Our Peoples: Giving Voice to Our Histories (Permanent) fourth floor. Examine the past 500 years of history from a Native point of view.
Our Lives: Contemporary Life and Identities (Permanent) third floor. Discover the cultural, social, linguistic and political issues of Native people and communities in the 21st century.

Window on Collections: Many Hands, Many Voices (Permanent) third and fourth floors. This exhibition showcases more than 3,500 artifacts, including animal-themed figurines and objects, beadwork, dolls, peace medals and projectile points.
Return to a Native Place: Algonquian Peoples of the Chesapeake (Permanent) second floor. Learn more about the continued Native presence in what is now Washington, D.C., Maryland, Virginia and Delaware.
Vantage Point: The Contemporary Native Art Collection (Sept. 25, 2010-Aug. 7, 2011) third floor. Cultural memory, oral history, personal identity and place are but a few of the overlapping themes that inform the work of 25 featured Native American contemporary artists. At times provocative and at times moving, these works run the gamut from a blanket sewn out of thrift store fabrics to a photographic spoof of a Frida Kahlo self-portrait to a video installation projected on a screen of white turkey feathers.

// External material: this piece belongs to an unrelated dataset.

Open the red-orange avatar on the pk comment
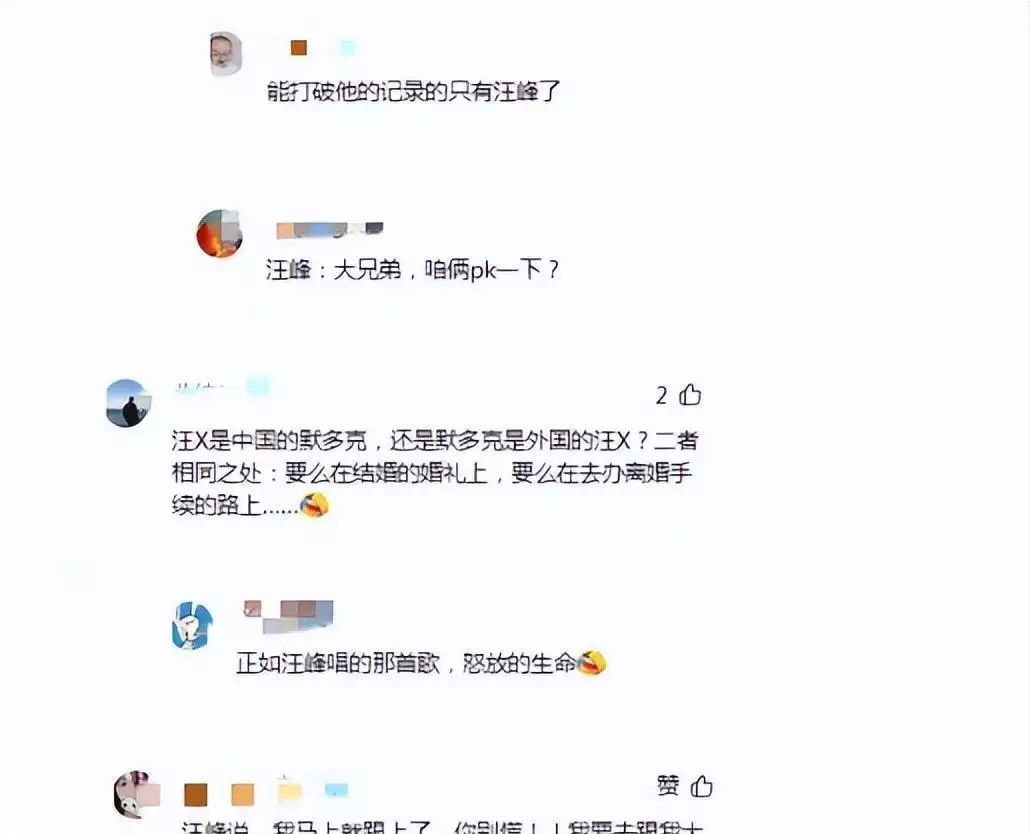This screenshot has width=1030, height=834. [219, 233]
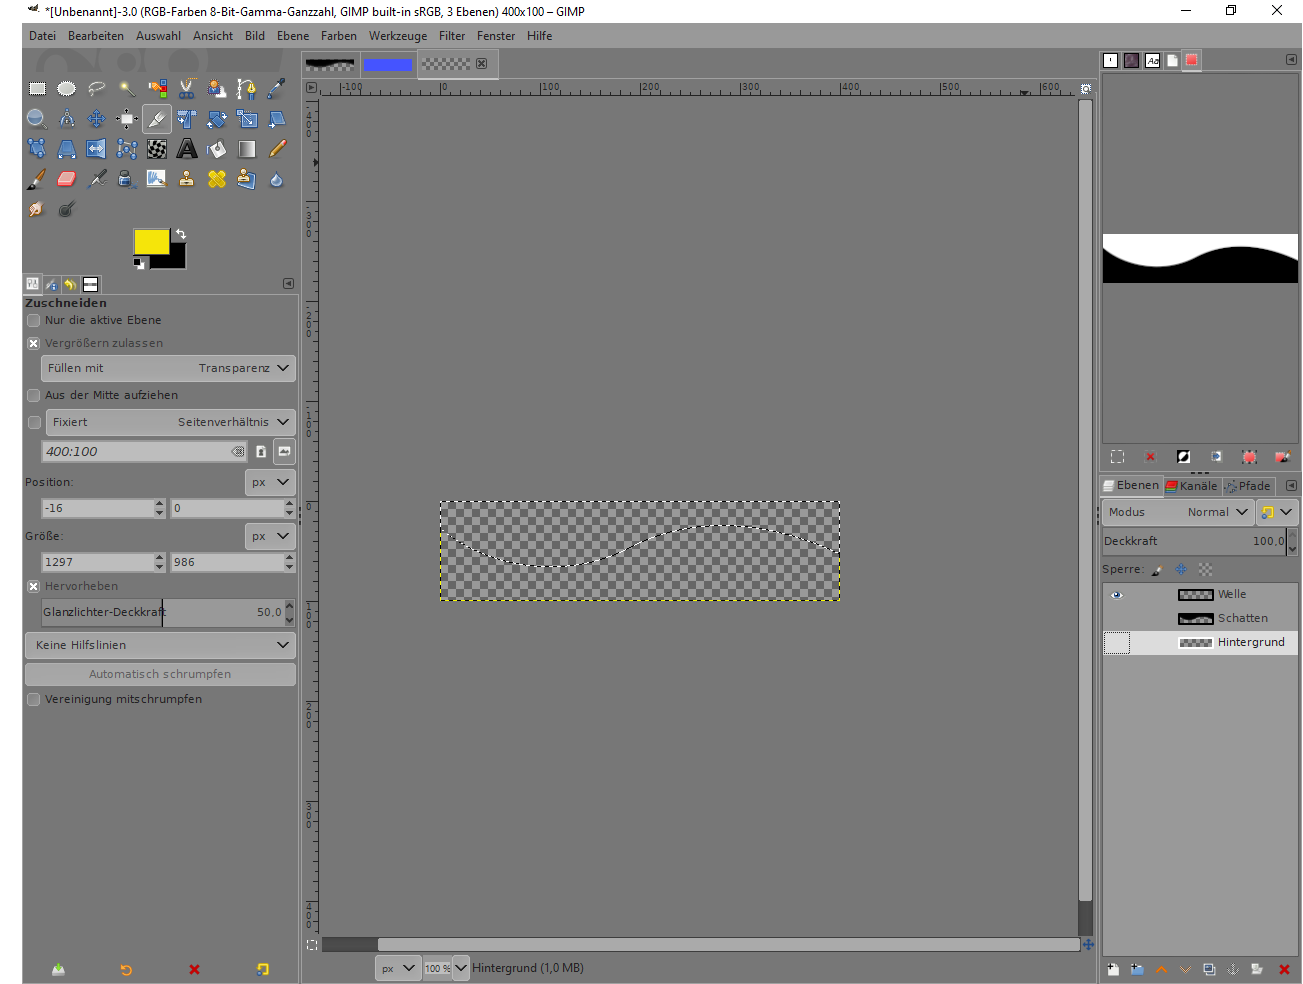Enable 'Nur die aktive Ebene' checkbox
Screen dimensions: 1303x984
tap(34, 321)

Conversations With the Earth: Indigenous Voices on Climate Change (July 22, 2011-Jan. 2, 2012) second floor. Photographs and video made by tribal communities from the Arctic to Brazil offer the Native perspective on global climate change.
A Song for the Horse Nation (Oct. 29, 2011-Jan. 7, 2013) third floor. This critically acclaimed exhibition about the enduring relationship between Native people and horses features a 16-foot-high, hand-painted 19th-century Sioux tipi.
Stores and Cafe

The Mitsitam Native Foods Cafe (first floor) features a Native-inspired menu that represents five different regions of the Western Hemisphere. The Zagat-rated cafe is open daily 10 to 5, with a limited menu after 3.

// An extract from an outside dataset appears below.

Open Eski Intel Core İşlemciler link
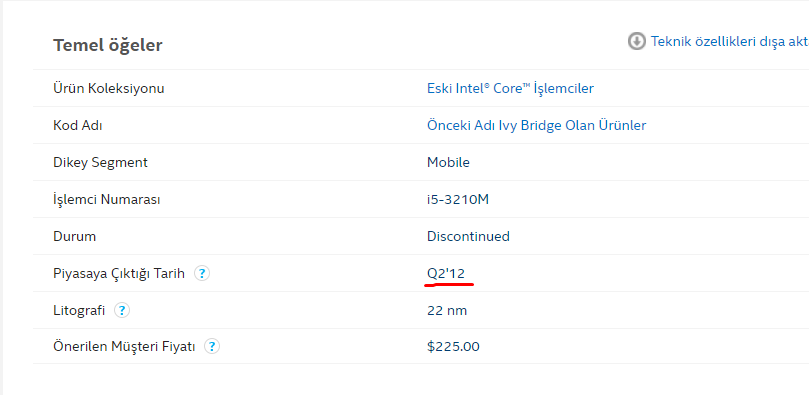The height and width of the screenshot is (395, 809). click(510, 88)
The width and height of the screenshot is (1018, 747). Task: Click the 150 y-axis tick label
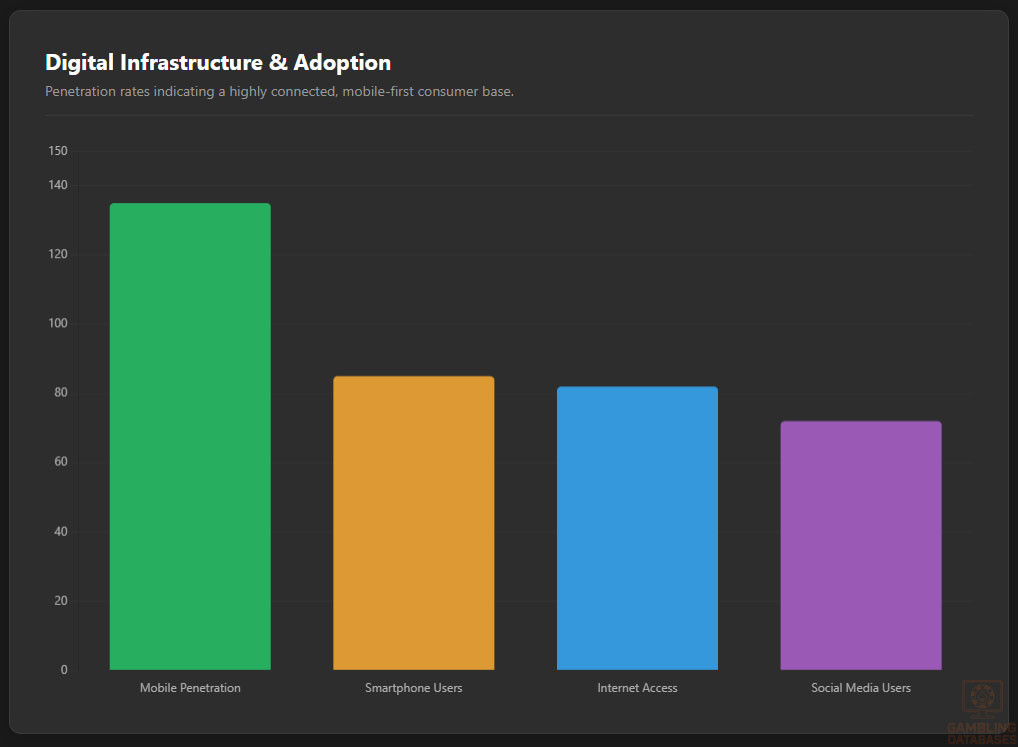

The Roanoke Museum Store (second floor) offers silver and turquoise jewelry, pottery and textiles handmade by Native artisans. Also available are books, music, Native jewelry and crafts, toys, souvenirs and T-shirts.
Free Films
The Rasmuson Theater shows free films daily (closed some Wednesdays). No tickets required; check showtimes at the information desk.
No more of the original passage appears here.